Sunday, May 3, 2026

Arya Patel and May Suri | Timeless / 2025

love is a present act

by Douglas Messerli

 

Abe Diaz and Arya Patel (screenplay), Arya Patel and May Suri (directors) Timeless / 2025 [24 minutes]

 

Silas (Rowan McIntosh), a handsome young gay man has lost his lover Alejandro (Paulo Infante) to some disease (although it is never designated, we almost automatically connect it with AIDS). He is lost, wallowing in silence, alcohol, and the refusal to meet up with old friends.



    His one evening out with his friend Gabby (Chloe Christina) ends disastrously with even great drunkenness that alone at home. At least in his private life he is granted, in a strange sci-fi manner with parallels the memories we all have of lost family friends, three-minute segments of complete immersion in the past. He almost lives for these computerized time moments, but also suffers for the experiences of love and sorrow they return to his memory. 


     Mostly they are moments of inconsequential acts, Alejandro’s potting of plants and his perhaps first admission to his absolute love of Silas; a memory in bed where their lovemaking ends in Alejandro coughing; in other moments of simple encounters; and finally, a dreadful moment wherein Silas can no longer quite reach through the vague curtain of time to comfort his dying lover. It is also at that moment when the time visits expire.
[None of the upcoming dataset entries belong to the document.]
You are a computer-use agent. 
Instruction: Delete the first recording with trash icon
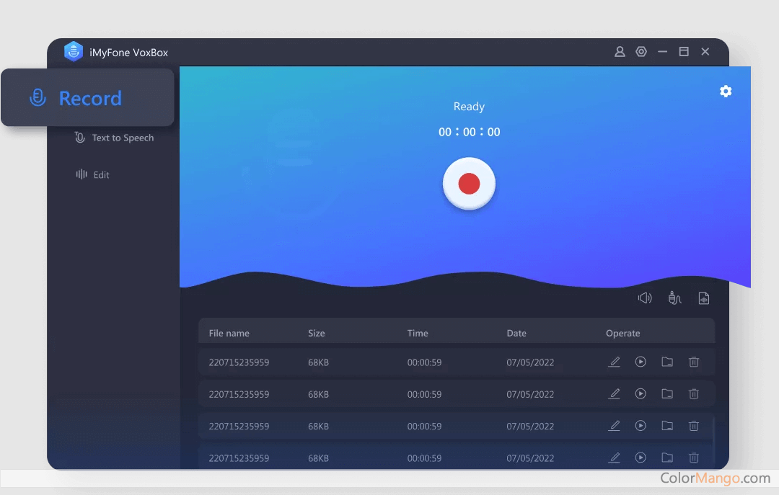point(694,362)
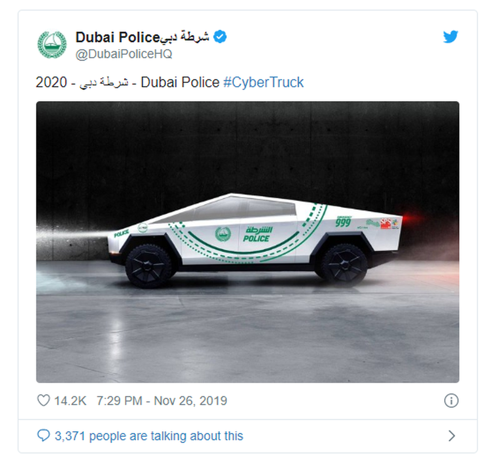Click the blue verified badge

coord(220,37)
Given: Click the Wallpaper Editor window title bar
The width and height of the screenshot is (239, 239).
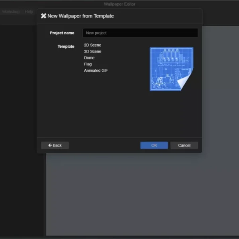Looking at the screenshot, I should click(x=120, y=4).
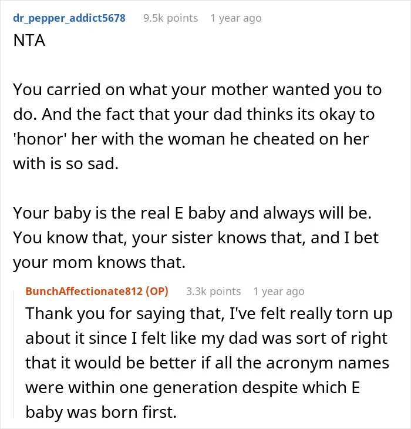The height and width of the screenshot is (429, 411).
Task: Click the NTA verdict text
Action: pos(29,41)
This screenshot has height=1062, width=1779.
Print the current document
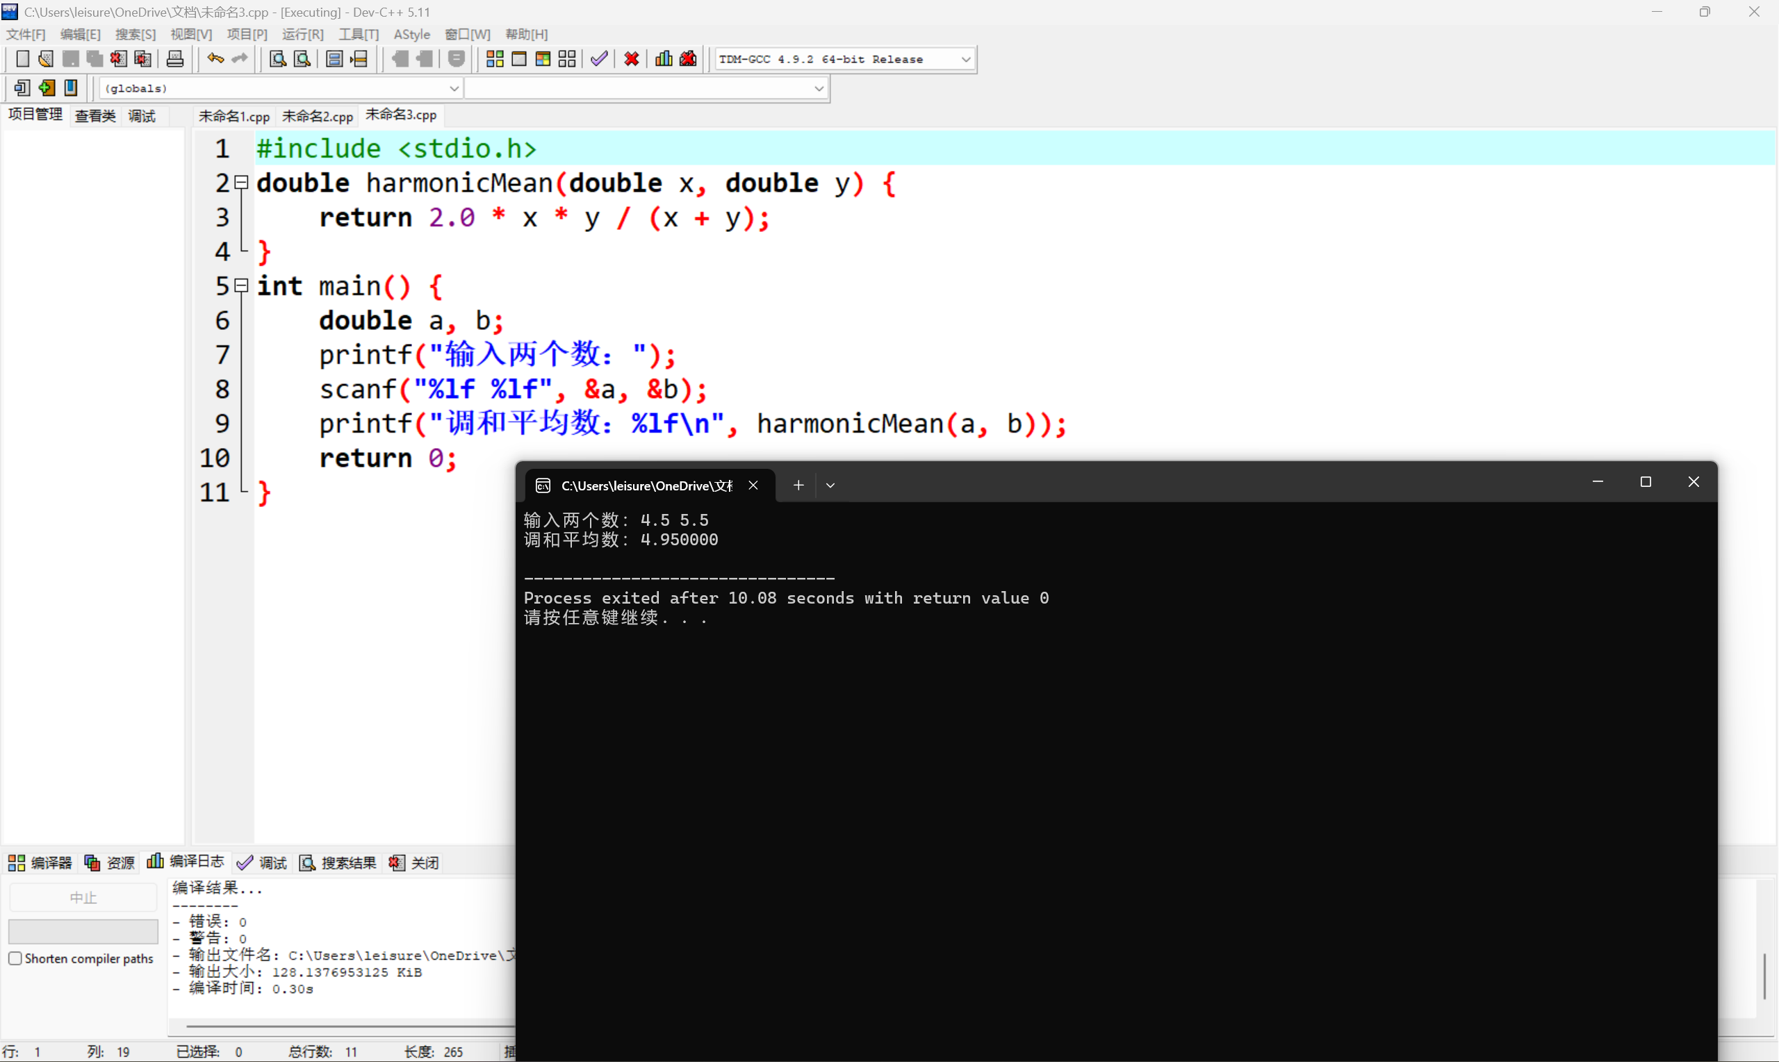175,59
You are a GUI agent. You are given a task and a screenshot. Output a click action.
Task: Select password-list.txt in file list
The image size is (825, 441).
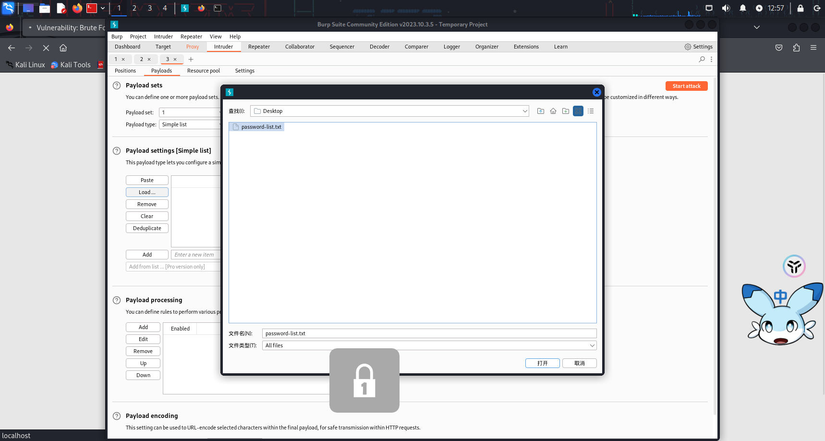coord(261,127)
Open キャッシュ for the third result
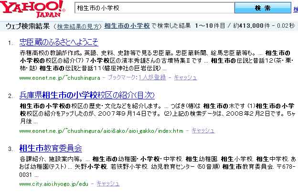This screenshot has height=194, width=298. (x=108, y=183)
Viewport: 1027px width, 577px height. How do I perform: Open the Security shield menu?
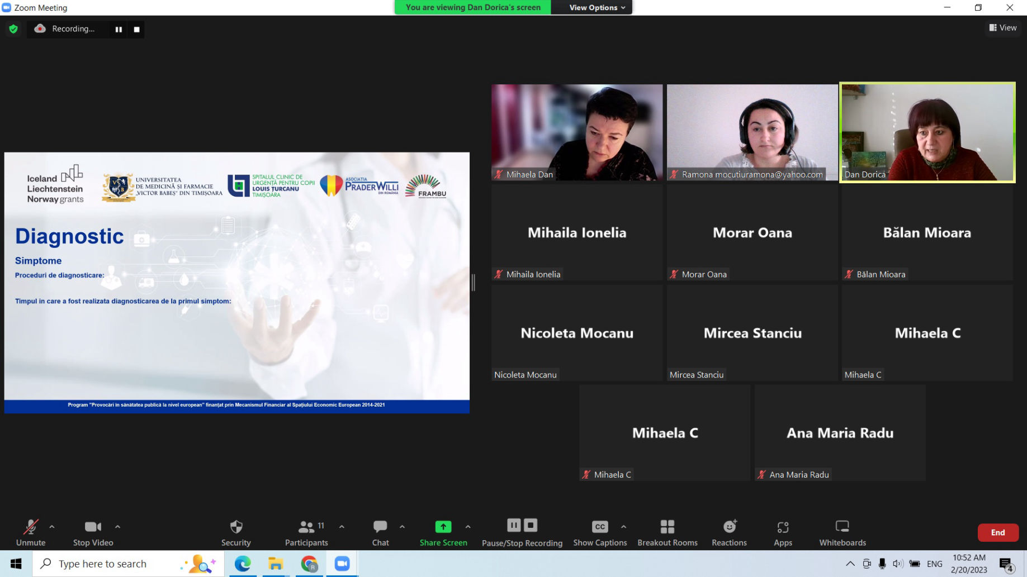(236, 532)
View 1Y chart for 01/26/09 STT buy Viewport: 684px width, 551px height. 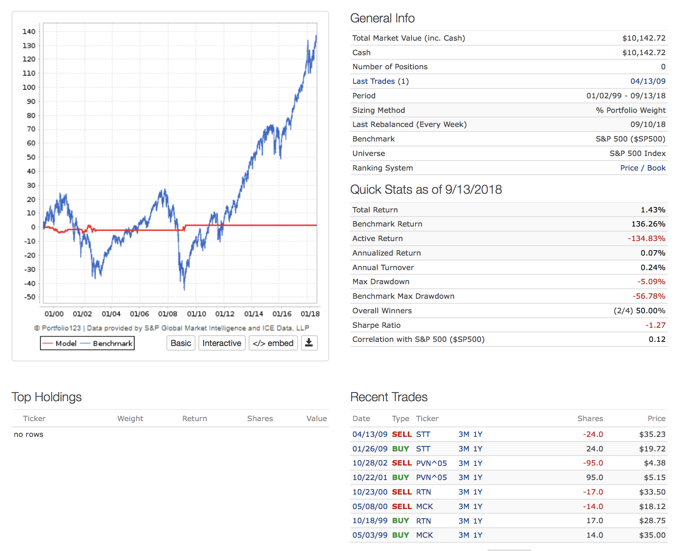pos(478,449)
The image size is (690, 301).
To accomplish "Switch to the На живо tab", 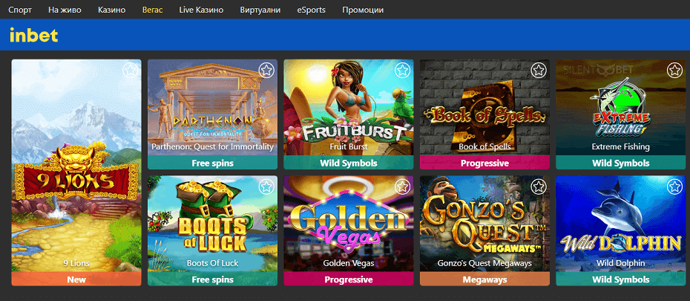I will pyautogui.click(x=65, y=10).
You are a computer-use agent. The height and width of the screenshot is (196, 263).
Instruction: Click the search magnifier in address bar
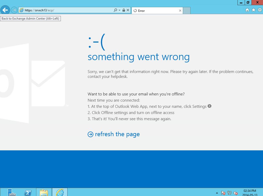tap(115, 10)
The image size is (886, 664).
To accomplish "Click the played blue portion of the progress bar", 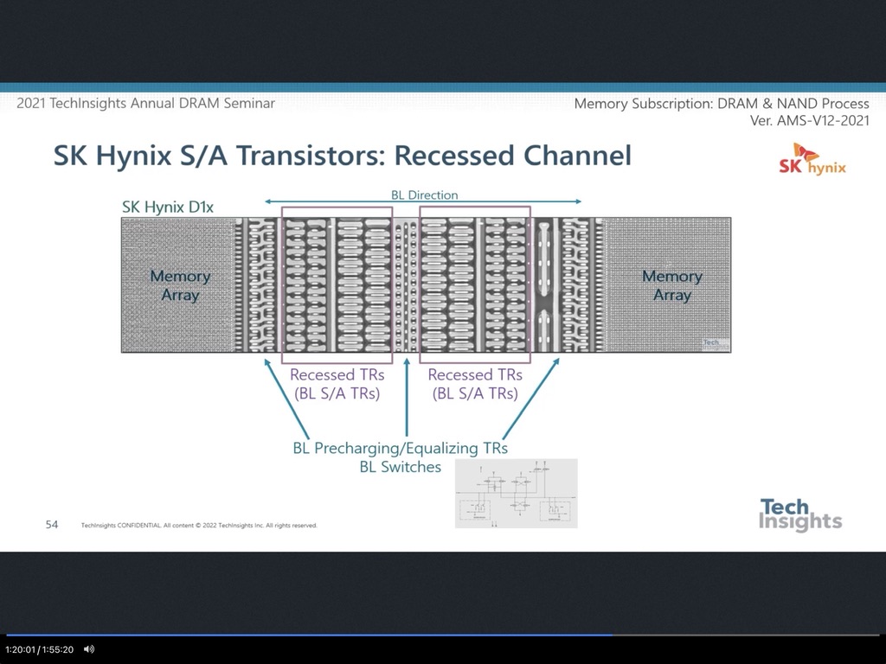I will coord(303,635).
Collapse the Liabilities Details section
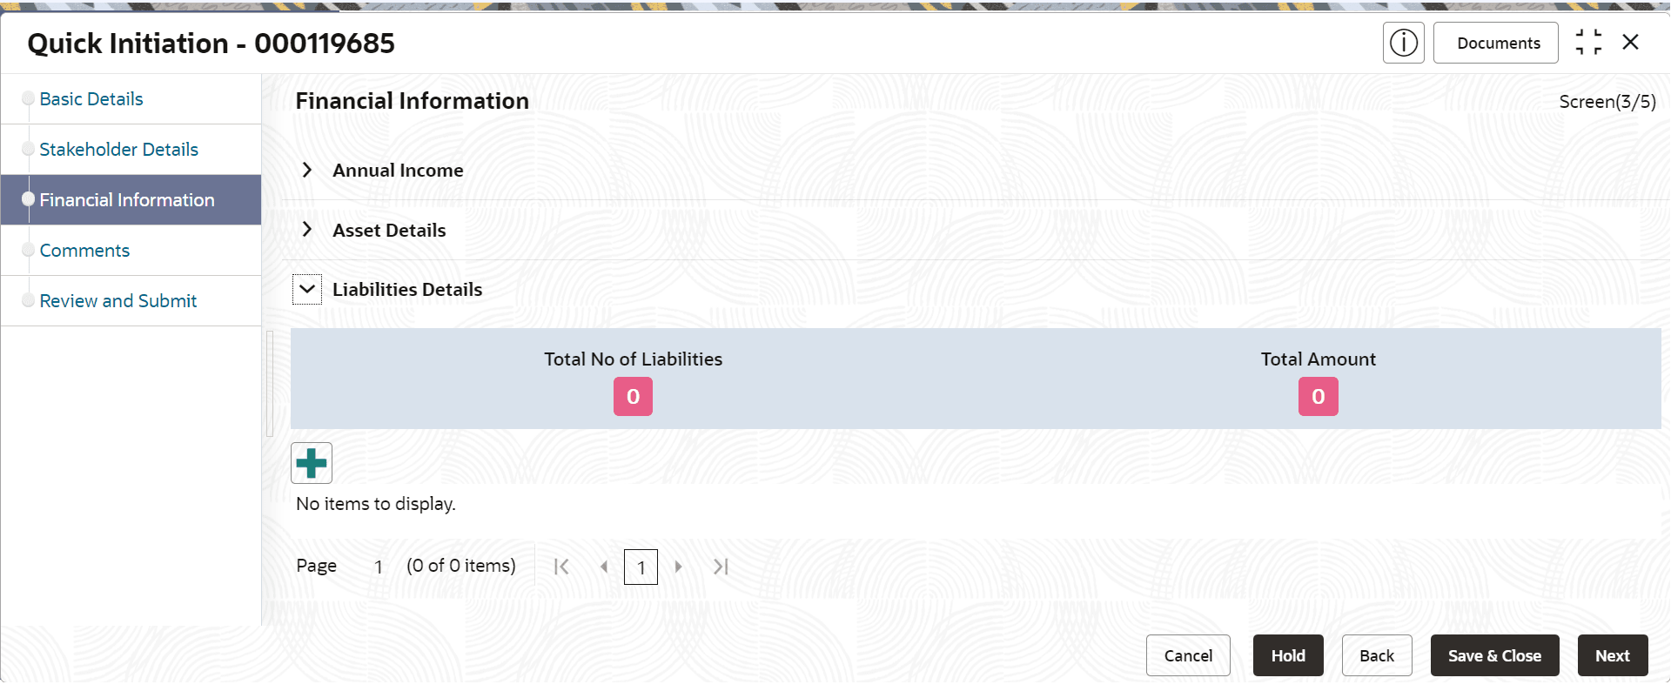Viewport: 1671px width, 698px height. point(307,289)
     He must now move on with only vagueness of the memories he has left. It is as if he has been given only a selected number of intense reencounters with the past, like that given to the dead character Emily in Our Town, which are finally so painful that they may not be worth reexperiencing.


    In some respects, this is quite simply a sentimental presentation of a love between to beautiful men cut too short. But both McIntosh and Infante are so charming and lovely to look at that we long for their next past encounter. If only we knew just a little bit more of their relationship, how they met perhaps, or why, at the end, they finally seemed to have moved into separate apartments, or perhaps what was the real nature of Alejandro’s illness. As it is, it stands simply as a testament to a love lost, from which Silas is not easily healing and which others can no longer share.

   These individuals were still young when one was removed from life far too early. Watching this was an older man, knowing that one of us, my husband or I, is likely to disappear in perhaps just a few years after such a long time together (now 56 years) is even more painful since we have no possibility of a new life after and our memories will surely have grown even vaguer without the help of this film’s metaphorical time device.


      Life is not timeless, but meted out always in brief and discrete moments which are difficult to put back together in the continuum of the ever-present flow of Bergsonian reality. There is no real past, not real future, just a constant present that slips through minds as we experience it. The beauty, desire, love, care, respect and all the other emotions we share with others disappear each day in that flow of life. We know we cannot really return. Not rise from grave like Our Town’s Emily even for a day. We have no magic device, except the vague shadows we hold without or brain, to take us back as Silas and sometimes even Alejandro are offered. Love is a present act only, something that can never really last.

    I found this work, finally, almost too sad to watch both times I saw it. This film is truly a dream play that leaves any living being in seeming status. If you cannot release yourself from that dream, living can never progress and death will creep over you without any new experiences in life.

 

Los Angeles, May 3, 2026

Reprinted from My Queer Cinema blog (May 2026).